Segment Open
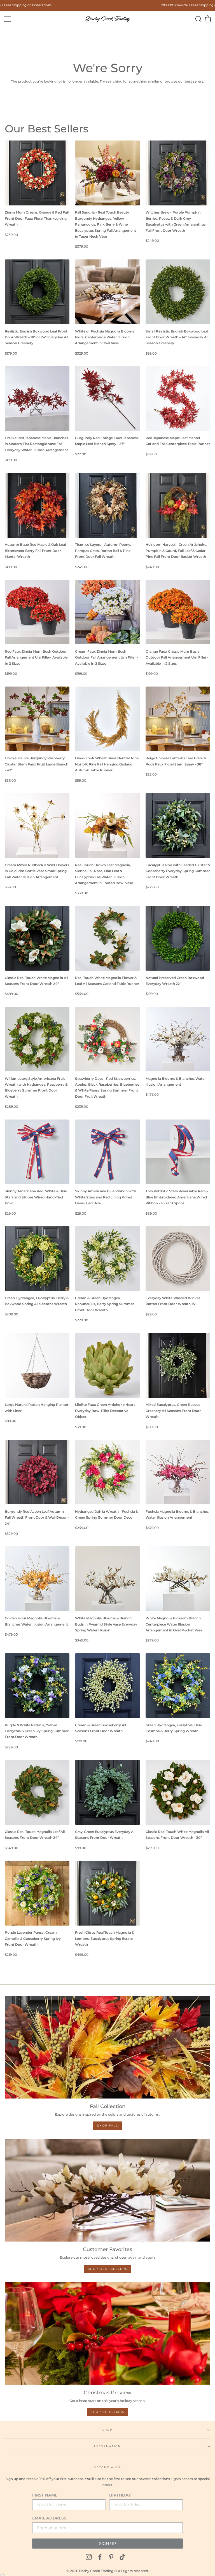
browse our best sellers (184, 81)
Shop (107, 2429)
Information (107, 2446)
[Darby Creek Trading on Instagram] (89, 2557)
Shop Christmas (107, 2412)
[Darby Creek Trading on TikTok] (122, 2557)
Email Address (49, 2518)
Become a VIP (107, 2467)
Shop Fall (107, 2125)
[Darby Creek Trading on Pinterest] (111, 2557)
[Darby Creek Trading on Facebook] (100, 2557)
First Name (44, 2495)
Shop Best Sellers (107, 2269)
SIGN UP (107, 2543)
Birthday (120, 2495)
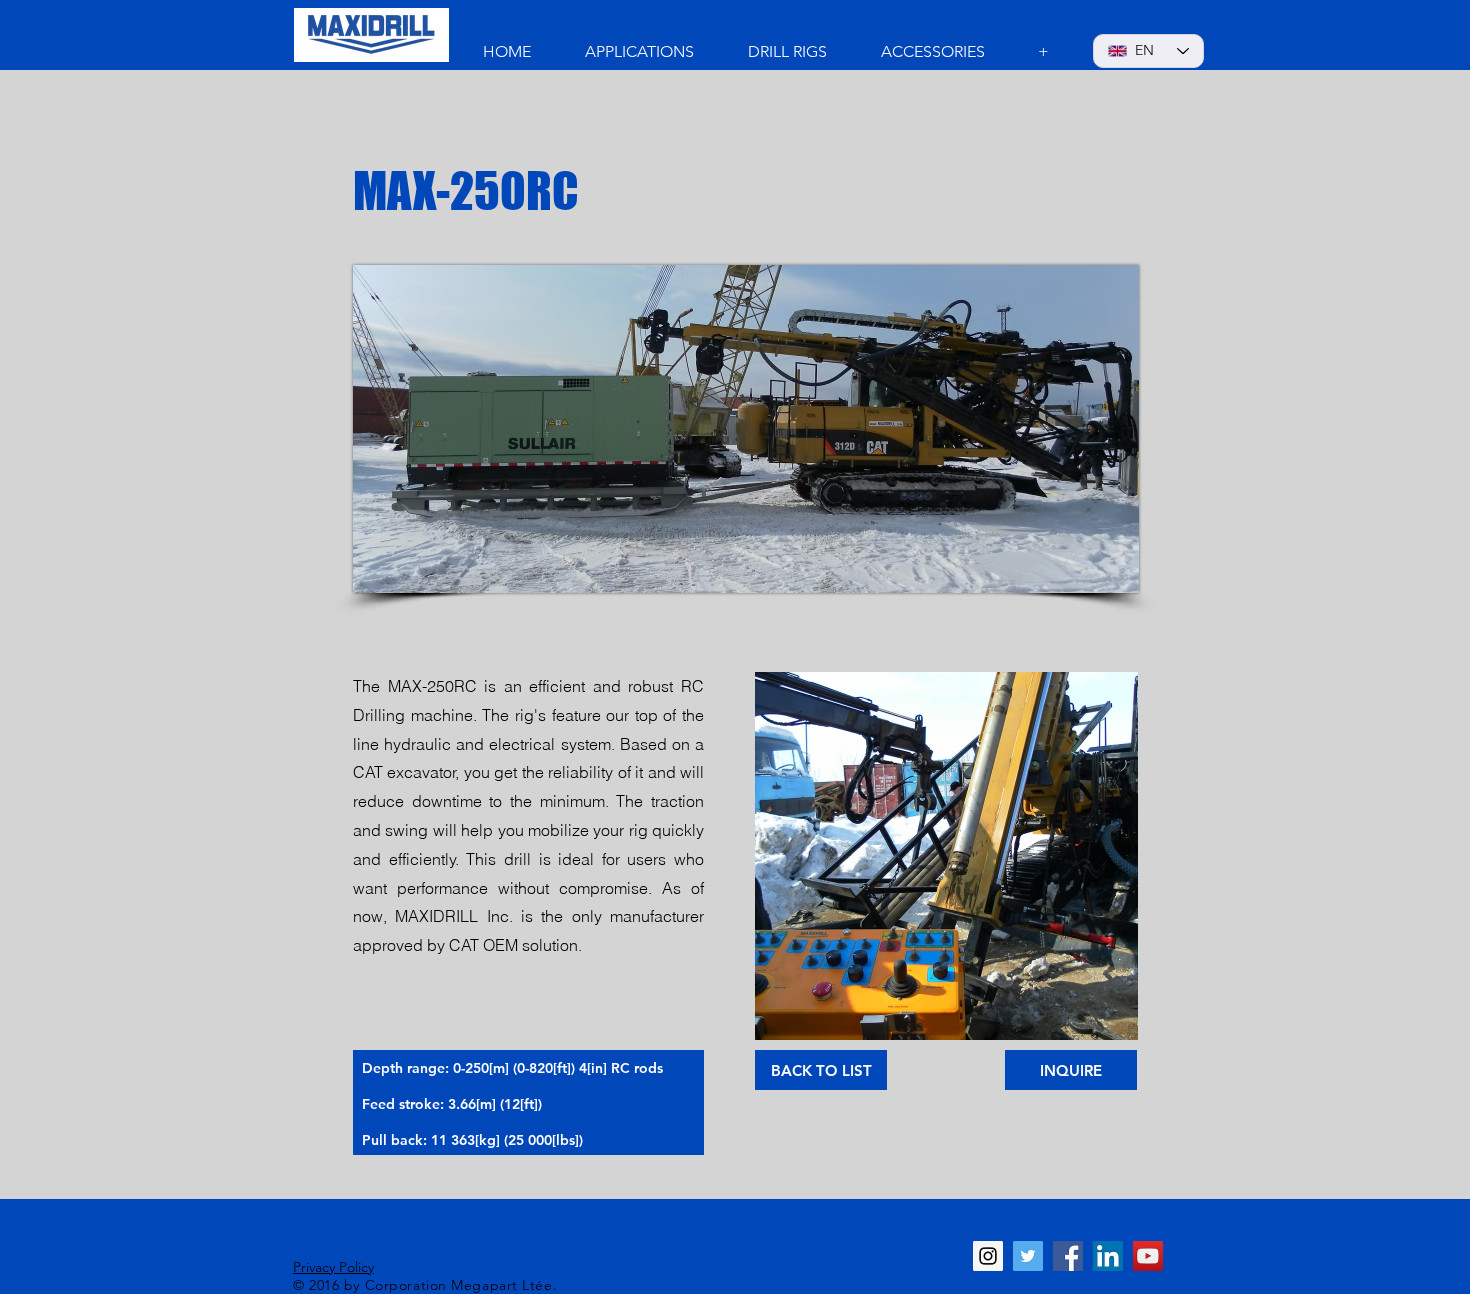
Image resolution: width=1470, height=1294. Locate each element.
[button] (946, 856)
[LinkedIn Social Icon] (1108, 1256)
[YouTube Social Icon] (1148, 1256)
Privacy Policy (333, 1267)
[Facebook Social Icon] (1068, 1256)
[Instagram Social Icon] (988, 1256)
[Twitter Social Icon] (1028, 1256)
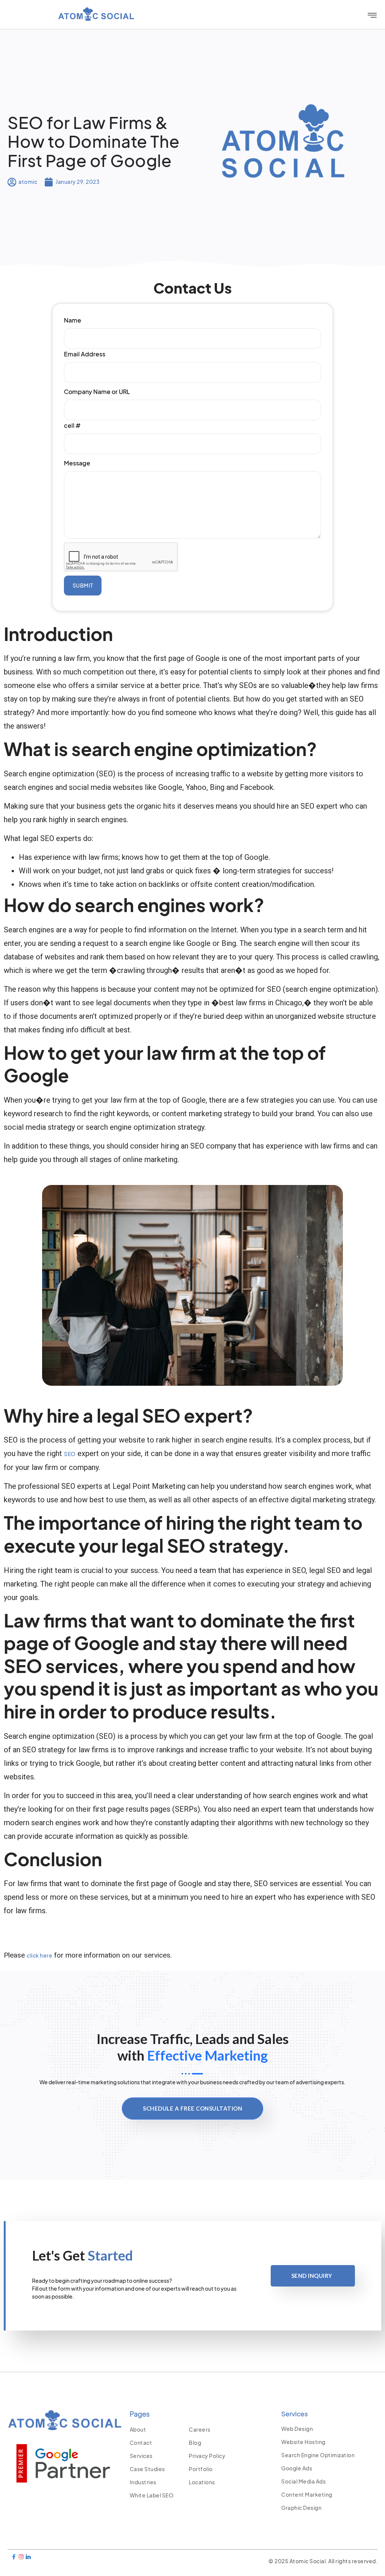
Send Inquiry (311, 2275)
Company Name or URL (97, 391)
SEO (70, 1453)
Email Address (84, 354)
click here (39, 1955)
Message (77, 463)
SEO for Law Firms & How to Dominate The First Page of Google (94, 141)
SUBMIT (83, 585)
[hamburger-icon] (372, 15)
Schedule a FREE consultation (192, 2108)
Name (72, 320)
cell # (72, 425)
Segment Closed
▶ **TASK PROMPT**
Your task is to give again, unchanged, the lines from the line that contains "Image resolution: width=1470, height=1294." to the end of the records. Include both end lines but no pictures.

▶ **ANSWER TO THIS PROBLEM**
Image resolution: width=1470, height=1294. Locate each element.
[button] (946, 856)
[LinkedIn Social Icon] (1108, 1256)
[YouTube Social Icon] (1148, 1256)
Privacy Policy (333, 1267)
[Facebook Social Icon] (1068, 1256)
[Instagram Social Icon] (988, 1256)
[Twitter Social Icon] (1028, 1256)
Send Inquiry (311, 2275)
Company Name or URL (97, 391)
SEO (70, 1453)
Email Address (84, 354)
click here (39, 1955)
Message (77, 463)
SEO for Law Firms & How to Dominate The First Page of Google (94, 141)
SUBMIT (83, 585)
[hamburger-icon] (372, 15)
Schedule a FREE consultation (192, 2108)
Name (72, 320)
cell # (72, 425)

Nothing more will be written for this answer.